Despite that the heterogeneous structure of ionic liquids (ILs) has been established, the consequences of the nanoscopic segregation on the dynamics of ILs has remained elusive. In particular, the spatial heterogeneity in ILs may result in inherently different local solute environments when using ILs as solvents. Such different local interactions will affect the ability to re-structure and dissipate excess energy during a chemical reaction, which determines the performance as a solvent.

We study these solvent dynamics using femtosecond infrared spectroscopy for a series of alkylammonium ionic liquids [1, 2]. In these experiments vibrational excitation of the ND or NH stretching vibrations results in an ultrafast, local temperature jump and we monitor the subsequent equilibration as a response to the dissipated energy.
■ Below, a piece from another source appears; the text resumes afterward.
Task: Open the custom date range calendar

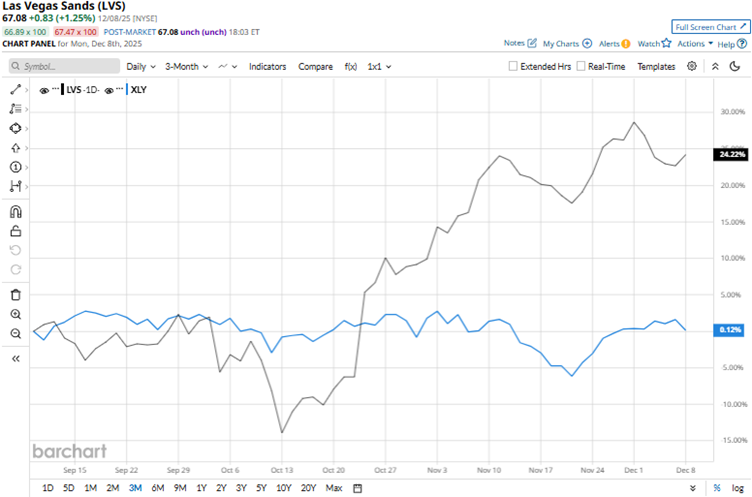Action: pyautogui.click(x=358, y=488)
Owing to the intrinsic molecular specificity of infrared vibrations we can thus probe specifically the different moieties of the ionic liquid’s ions, providing access to the intrinsic solvation dynamics in the absence of any probe molecules. Our results show that ionic liquids are not only structurally heterogeneous, but exhibit a substantial dynamic heterogeneity, with the equilibration within the hydrophobic domains being two-fold faster than in the ionic domains.

The excitation anisotropy, which provides information on the local rotational mobility of the ionic fragments of the cations, is rather insensitive to the size of the cations: Our results even suggest that increasing the hydrophobic domain size goes along with an acceleration of the restricted rotational motion of the ammonium group of the cationic fragments of the IL’s ions. Such accelerated dynamics are indicative of reduced directional interionic interactions, which in turn signify a more fragile three-dimensional structure as the size of the hydrophobic fragments increases.
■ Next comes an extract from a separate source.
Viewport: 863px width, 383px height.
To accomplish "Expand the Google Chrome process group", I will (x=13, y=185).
Our study shows that local dynamics in these ionic liquids are decoupled from macroscopic properties, like e.g. viscosity. Thus, our findings underline that the structural heterogeneity of ILs makes local dynamics heterogeneous, with substantially different solvation properties within the hydrophobic and the ionic sub-domains.
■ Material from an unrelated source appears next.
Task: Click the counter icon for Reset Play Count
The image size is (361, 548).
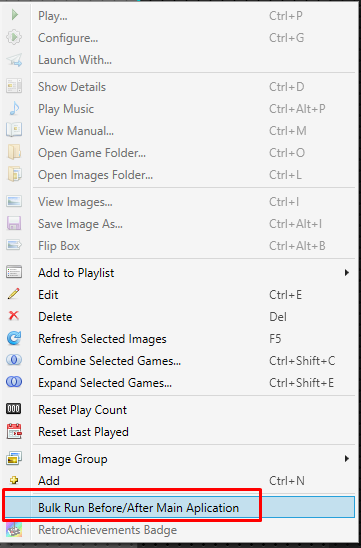Action: tap(14, 409)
[1] J. Hunger, T. Sonnleitner, L Liu, R. Buchner, M. Bonn and H.J. Bakker, „Hydrogen-Bond Dynamics in a Protic Ionic Liquid: Evidence of Large-Angle Jumps“ J. Phys. Chem. Lett. 3, 3034 (2012).

[2] Z.P. Zheng, W.H. Fan, S. Roy, K. Mazur, A. Nazet, R. Buchner, M. Bonn, and J. Hunger “Ionic Liquids: Not only Structurally but also Dynamically Heterogeneous”, Angew. Chem. Int. Ed. 54, 687 (2015).